Set task a — Please recast every line of the records that follow the passage on Timor-Leste's ASEAN accession as a JSON list of strings, one string per line, with blank lines omitted. Leave the pictures out of the list.

Document passage —
========
Timor-Leste’s State Secretariat of ASEAN Affairs is leading the process of adopting ASEAN’s institutional framework. Most challenging for Timor-Leste is the legal reform associated with one of the three Pillars of ASEAN, namely the ASEAN Economic Community (AEC). Some ASEAN member states have also expressed concerns that the Timor-Leste economy remains too underdeveloped to integrate successfully into ASEAN, while noting serious problems related to infrastructure, human resources, corruption and clientelism, political volatility and the ever-present potential for social unrest. ASEAN ‘fact-finding missions’ to Timor-Leste have also drawn ambivalent conclusions about Timor-Leste’s economic prospects. Timor-Leste’s only productive oil field––Bayu Undan––is currently being decommissioned, and the state budget is almost totally dependent on the savings from oil and gas production which are invested in Timor-Leste’s sovereign wealth fund – the Petroleum Fund. However, due to volatile world markets and excessive government withdrawals to finance spending on infrastructure and administration, the Fund has lost significant value over the last two years. A recent World Bank report suggested that if current trends continue, the Fund may be exhausted by 2034. At the same time, many observers have expressed doubts that Timor-Leste will be able to establish a dynamic, diversified industrial base which can provide employment for the growing youth population, and revenues to replace those already received from gas and oil extraction.
Nevertheless, Timorese leaders have continued to respond to ASEAN’s reservations with assurances that the country is ready. Finally, it appears that ASEAN has conceded, just as one may suspect a geo-strategic subtext: ASEAN has had to reassess the risks of leaving Timor-Leste outside the sphere of ASEAN influence in the face of an increasingly assertive China. Not surprisingly, Western powers have been energetic proponents of Timor-Leste’s ASEAN accession, have contributed to strengthening Timor-Leste’s bid, and are currently involved in the in-country legal and institutional processes that will make full integration possible.
Timor-Leste’s optimistic diplomacy abroad has tended to reflect the rhetoric at home. Inside Timor-Leste, the political elite has emphasised the ‘inevitable’ advantages of prospective ASEAN membership: it will attract foreign investment, stimulate the economy, expedite development, offer a pathway towards a more diversified economy, boost human capital and employment, help lift Timor-Leste out of poverty, provide business, work and study opportunities abroad, and so on.
========
Raw data —
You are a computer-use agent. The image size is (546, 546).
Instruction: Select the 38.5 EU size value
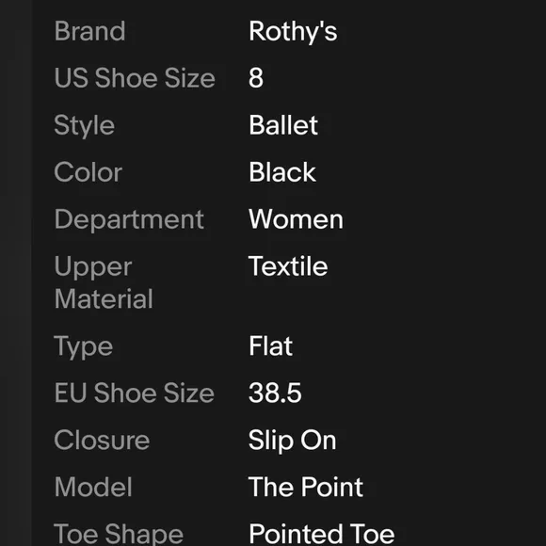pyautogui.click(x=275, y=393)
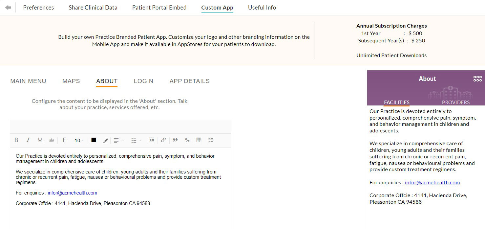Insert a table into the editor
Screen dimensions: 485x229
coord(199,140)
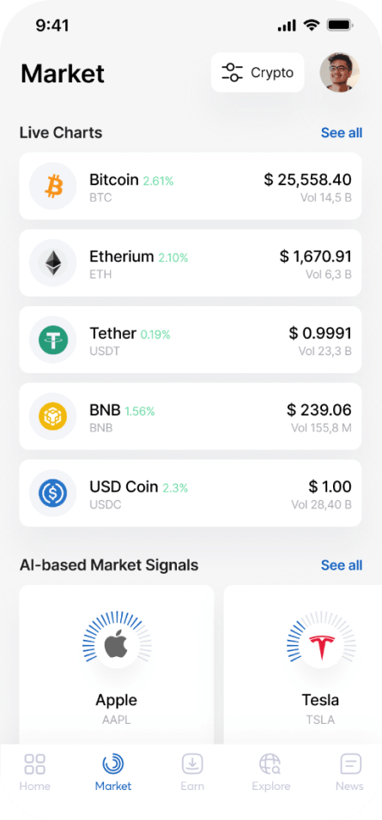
========
Set task b — Continue the passage on Timor-Leste's ASEAN accession from the point at which it stops.

Result a —
[
  "You are a computer-use agent. The image size is (546, 546).",
  "Instruction: Select the 38.5 EU size value",
  "pyautogui.click(x=275, y=393)",
  "Insert a table into the editor",
  "Screen dimensions: 485x229",
  "coord(199,140)"
]

Result b —
Fundasaun Mahein, alongside many academics and critical observers, is reluctant to comment on what Timor-Leste’s integration into ASEAN may bring. We are not inclined to speculate about the effects of something that has not yet happened. We certainly do not follow the unqualified enthusiasm of Timor-Leste’s leaders. If (not when) ASEAN membership stimulates foreign investment in Timor-Leste, we suspect that this will evolve over many years. We understand that foreign investment and trade will naturally flow to its most profitable point (just like water flows through cracks), Timor-Leste or not, ASEAN or not. Foreign investment requires that a viable––the most viable––investment opportunity exists. Given that agriculture, mining, tourism and basic manufacturing present the main foreign investment options for developing countries, Timor-Leste does not stand out. Factors conducive to foreign investment are the existence of valuable natural resources, possibilities for high-yield and broad-acre agriculture, excellent infrastructure and services, an educated or skilled workforce, transparent justice system and stable government. By these measures, Timor-Leste faces stiff competition from abroad and is unlikely to be a favoured destination.
Fundasaun Mahein also understands that the Timorese State’s challenge to remain solvent in the wake of oil and gas dependency is immense, and, in the absence of anything else, is not convinced that the development of tourism will suffice. In the field of human resources, we are aware of the obstacles that must be overcome to improve the nation’s pool of expertise. We also know that, as a rule, free trade favours cheaper imports and jeopardises local production for the non-competitive and less developed countries (all other things being equal). Furthermore, ASEAN members conduct most trade not with each other but with external partners (although ASEAN membership can also facilitate foreign investment from outside ASEAN). At the same time, international investment in ASEAN countries comes mainly from beyond ASEAN borders. ASEAN membership itself, therefore, may not spark the rapid transformation that some Timorese leaders anticipate.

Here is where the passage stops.